When enough activity has occurred since your last visit, IdeaLift generates a briefing using AI. The summary groups related events together, highlights the most important changes, and provides actionable takeaways rather than a raw activity log.

3Briefing delivered

The briefing appears as a card on your dashboard or as a dedicated page you can access from the sidebar under Intelligence. It takes just a minute or two to read, replacing what would otherwise be 15-30 minutes of manual catch-up.

Viewing Catch-Up

There are two ways to access your catch-up briefing:

Dashboard card

When a new briefing is available, a card appears at the top of your dashboard. Click it to expand the full summary, or dismiss it once you have read it.

Catch-Up page

Navigate to Intelligence → Catch-Up in the sidebar to see your current briefing and browse past briefings. Each briefing is timestamped and archived.

Customizing Briefing Frequency

By default, a briefing is generated when you have been away for more than 24 hours and at least 5 events have occurred. You can customize this threshold in Settings.

Minimum absence

Set how long you must be away before a briefing is triggered (4 hours to 7 days)

Minimum events

Set the minimum number of events needed to generate a briefing (1 to 50)

Email delivery

Optionally receive briefings via email when you have been away for more than 48 hours

Disable

Turn off catch-up briefings entirely if you prefer to review activity manually

What's Included

New ideas

A summary of ideas captured while you were away, grouped by source. High-signal ideas are called out specifically so you know what needs immediate attention.

Decisions

A list of ideas that were approved, rejected, or deferred by you or your teammates during the period. Each decision includes the reason if one was provided, so you can understand the context without digging into individual ideas.

Trends and patterns

If new trends emerged or existing patterns strengthened during your absence, the briefing highlights them.
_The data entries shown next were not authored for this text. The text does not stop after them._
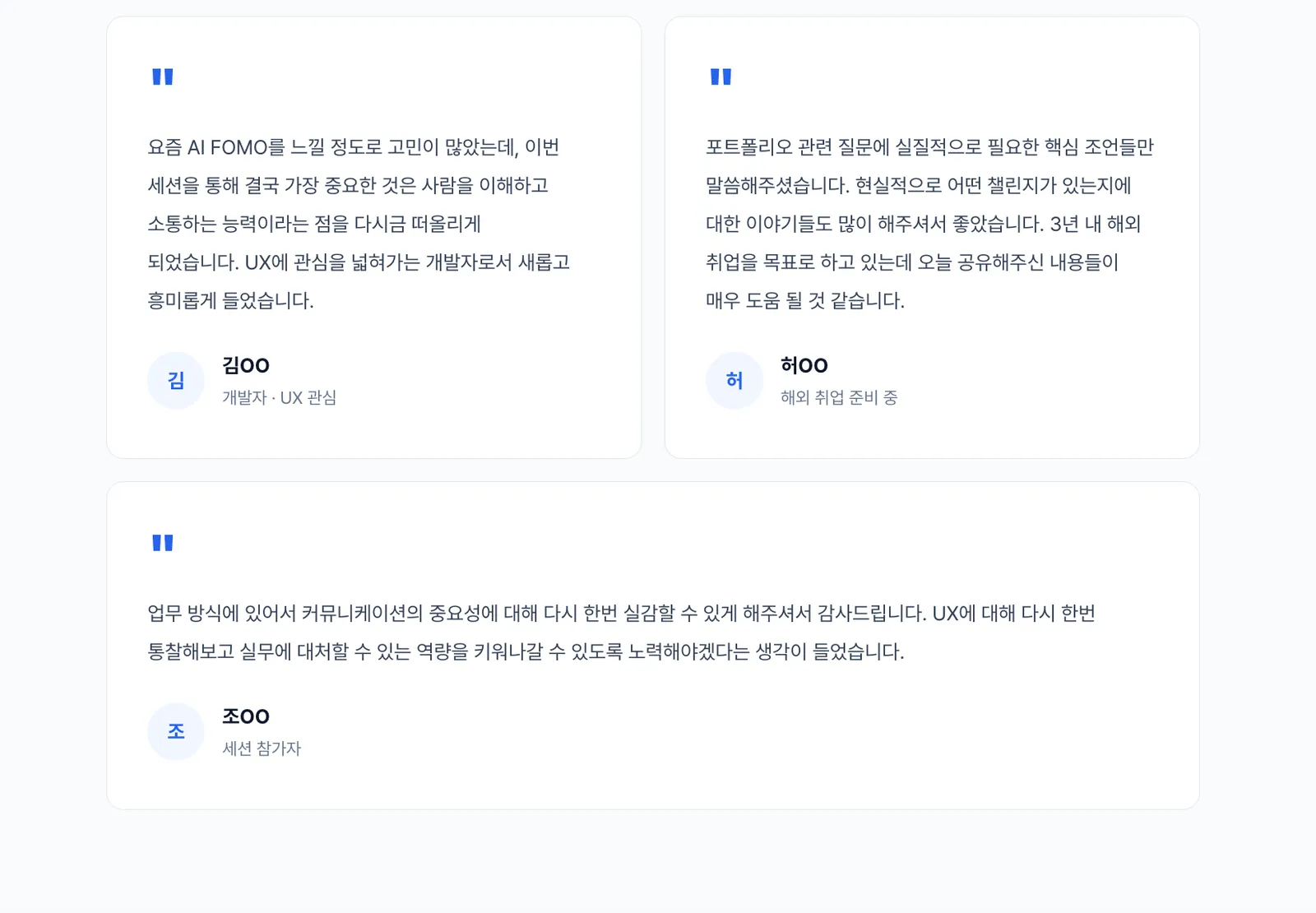Click the line starting '포트폴리오 관련 질문에'
1316x913 pixels.
pyautogui.click(x=929, y=147)
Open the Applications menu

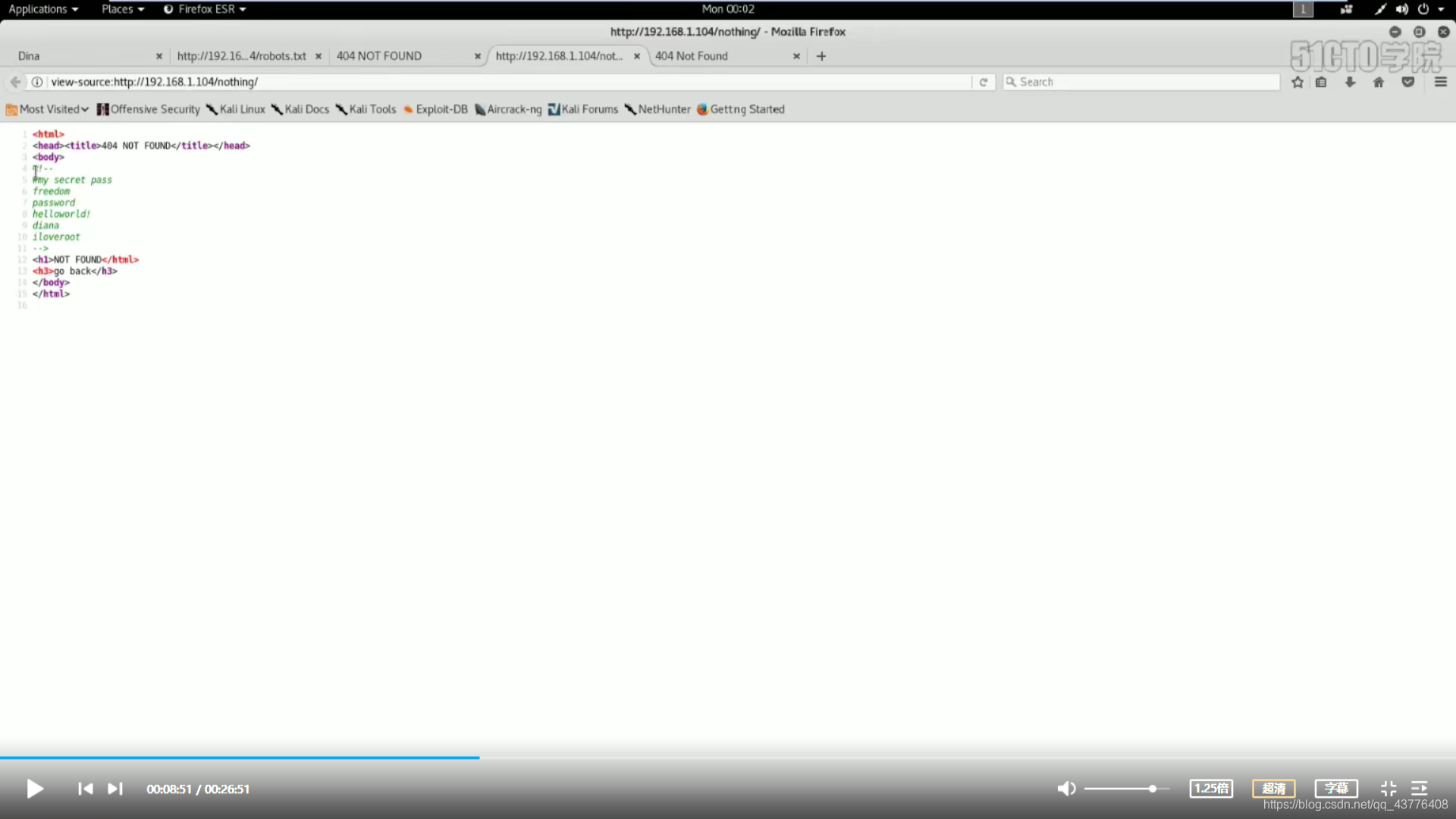[x=43, y=9]
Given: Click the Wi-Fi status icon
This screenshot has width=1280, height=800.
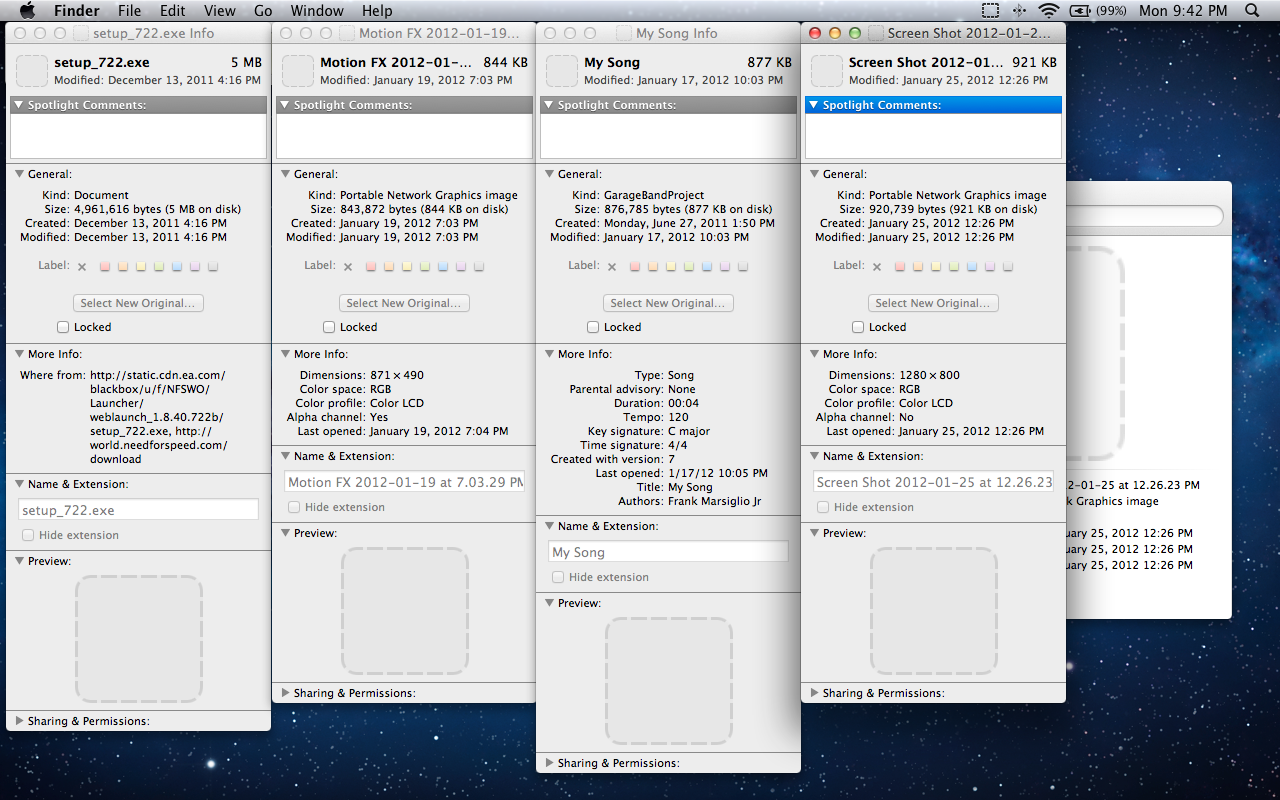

For example, "Requests for a mobile app increased 40% this week" or "Three new ideas mention API rate limiting."

Status changes

Ideas that moved between statuses (shipped, pushed to backlog, stale) are summarized so you know the current state of your pipeline without checking each view individually.

Action items

The briefing ends with a short list of recommended actions, such as "Review 3 high-signal ideas in your inbox" or "5 ideas have been stale for 30+ days." These action items link directly to the relevant page.

Best Practices

  • Start your day with the catch-up briefing before diving into your inbox. It gives you context that makes triage faster.
  • Share briefings with stakeholders who want a summary without logging in. Copy the briefing text into Slack or email.
  • Use email delivery when you are on vacation so you can stay informed without logging in daily.
  • Review past briefings before quarterly planning to spot longer-term trends in customer feedback.